One big advantage that Netflix has over other streamers is unit cost. As the first mover in this market, Netflix’s big subscriber base enables it to stretch content cost over subscribers more than competitors can. The advantage is likely to persist for a while. On the earnings call, management emphasized a few times how Netflix has low penetration in numerous markets. Given how they have added 27 million subscribers per year in the last four, the track record indicates that they will continue to add to their advantages.
Recently, Netflix made several moves suggesting significant changes/additions to their business. Back in June, the company announced Netflix Shop, an online store where customers can buy branded merchandise that is inspired by Netflix’s originals. The company also hired a new Head of Podcasts and a Vice President of Game Development. I can see the rationale behind these developments. Netflix’s originals have a legit following which would be a waste if the company didn’t try to capitalize with merchandise and retail sales, like what Disney does with its IP. Should they build amusement parks like Disney? I don’t think it’ll be wise to spend billions of dollars on physical attractions. First, that’s not what Netflix is good at. They don’t have yet some of the legendary brands/stories such as Marvel, Mickey Mouse like Disney does. Second, the company was long criticized and mocked as Debtflix because of its regular holding and increasing of debts.
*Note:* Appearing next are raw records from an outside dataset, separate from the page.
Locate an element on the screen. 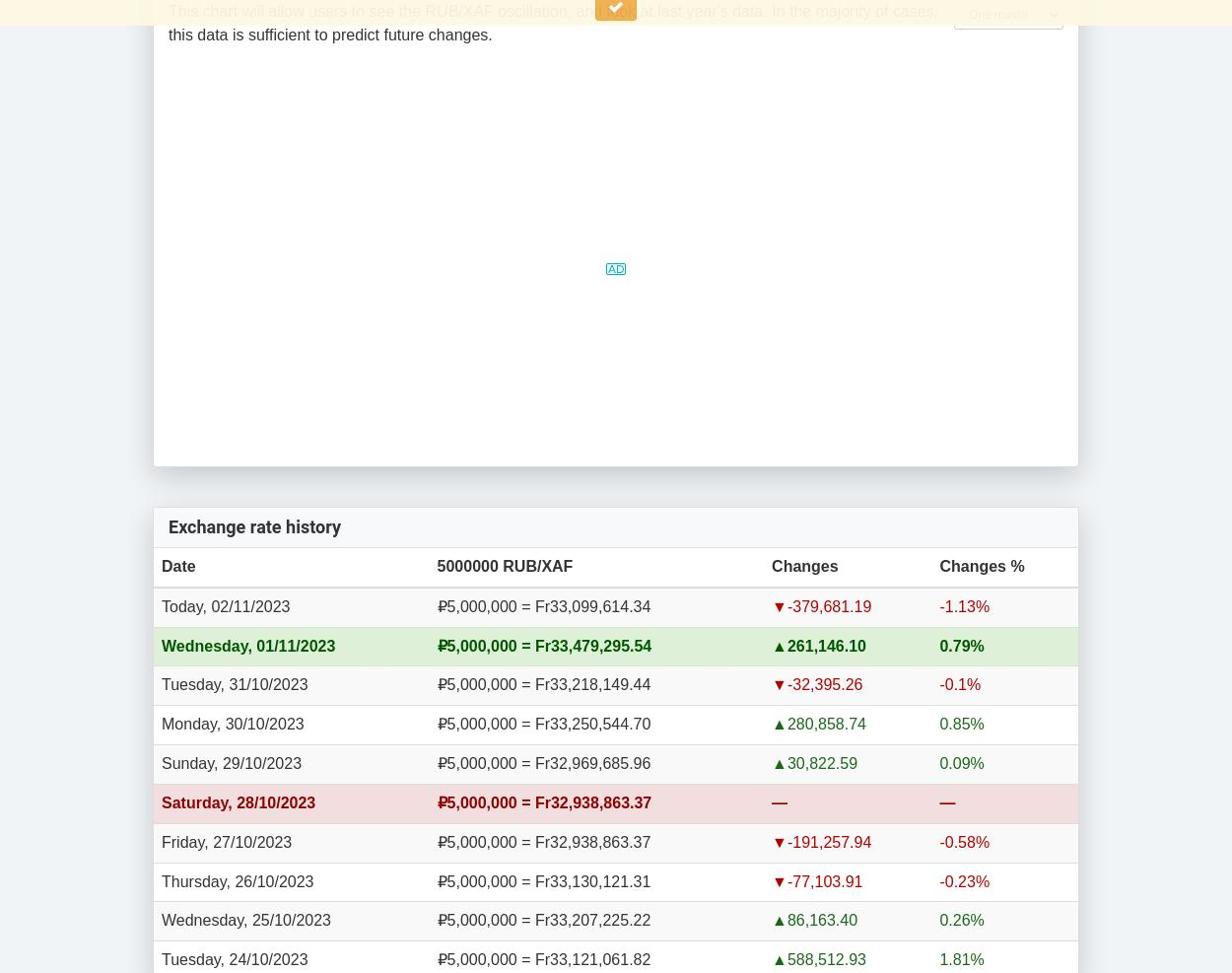  '25/10/2023' is located at coordinates (291, 920).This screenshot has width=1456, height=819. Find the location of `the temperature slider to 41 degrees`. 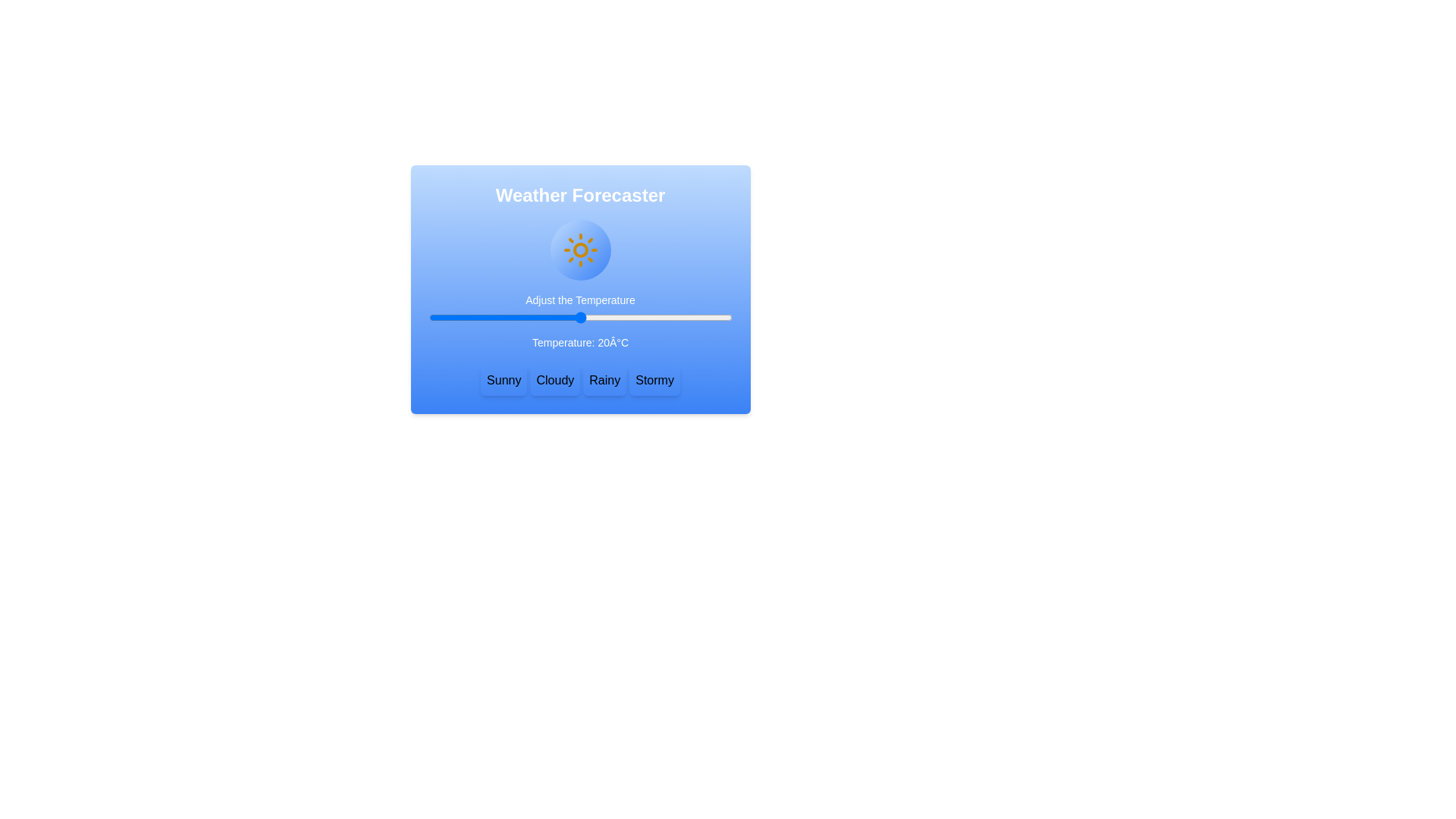

the temperature slider to 41 degrees is located at coordinates (686, 317).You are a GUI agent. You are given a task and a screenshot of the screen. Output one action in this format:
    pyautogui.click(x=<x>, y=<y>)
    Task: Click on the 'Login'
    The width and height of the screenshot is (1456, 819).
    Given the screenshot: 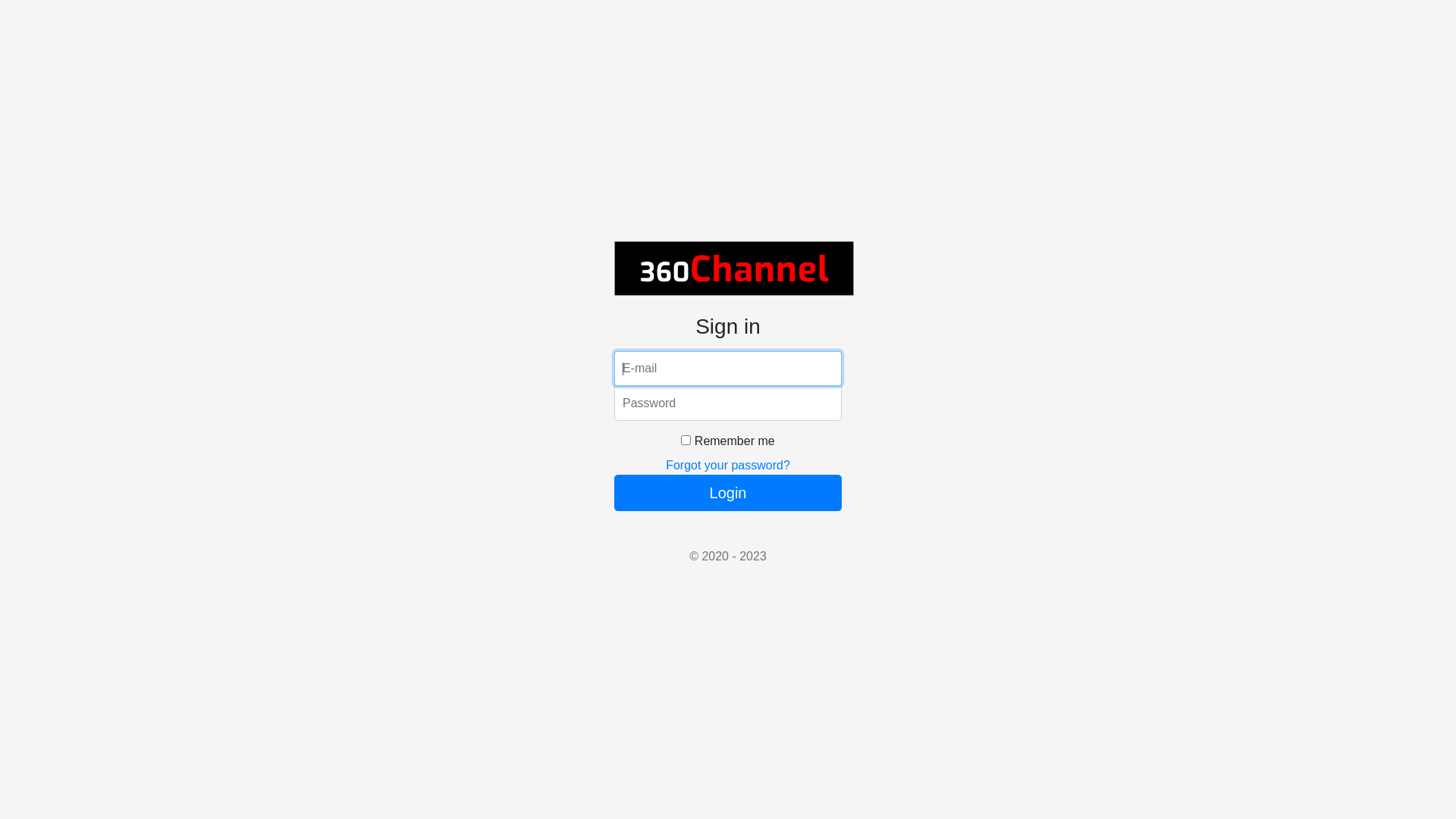 What is the action you would take?
    pyautogui.click(x=728, y=493)
    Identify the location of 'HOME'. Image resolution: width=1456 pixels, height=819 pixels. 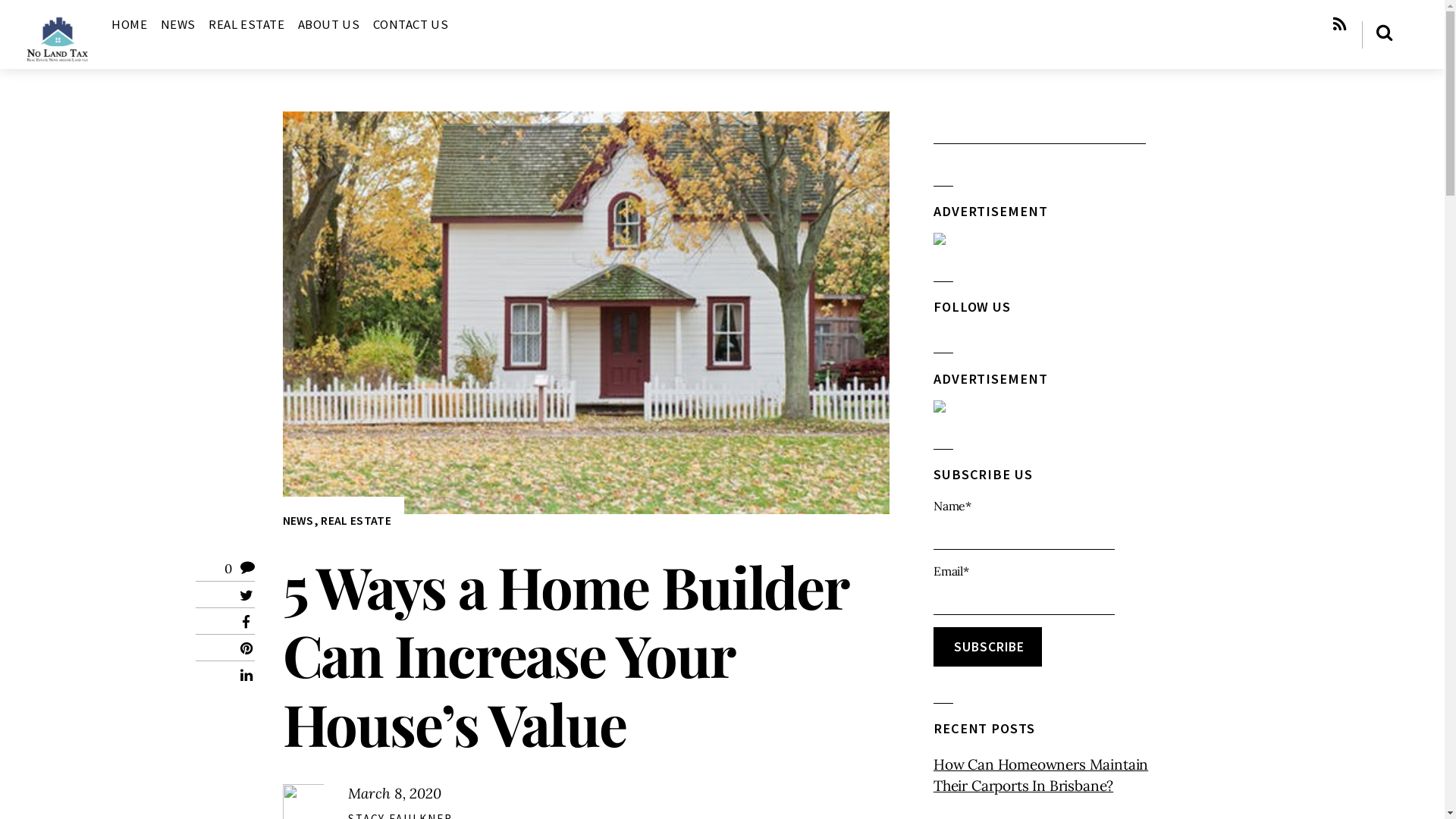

I am not sure that any news on spending a ton of capital on parks to replicate Disney’s model would be positively received. Of course, having an online store isn’t the same as offering experiences like Disney World or Disneyland does, but it serves as a great and capital-light complement to Netflix’s core business.
On the earnings call, the management team insisted that at least for now, they don’t see these new initiatives as profit pools. Rather, they are meant to support the core subscription business and add values for customers. They said that games would be available to subscribers at no additional cost. The initial position on podcasts and games is consistent with the Netflix brand: great at storytelling, customer-led & subscription-focused operation. I don’t know if game & podcast are the best way to keep customers engaged and lower churn, but it’s a positive sign to see the leadership add more depth to the business.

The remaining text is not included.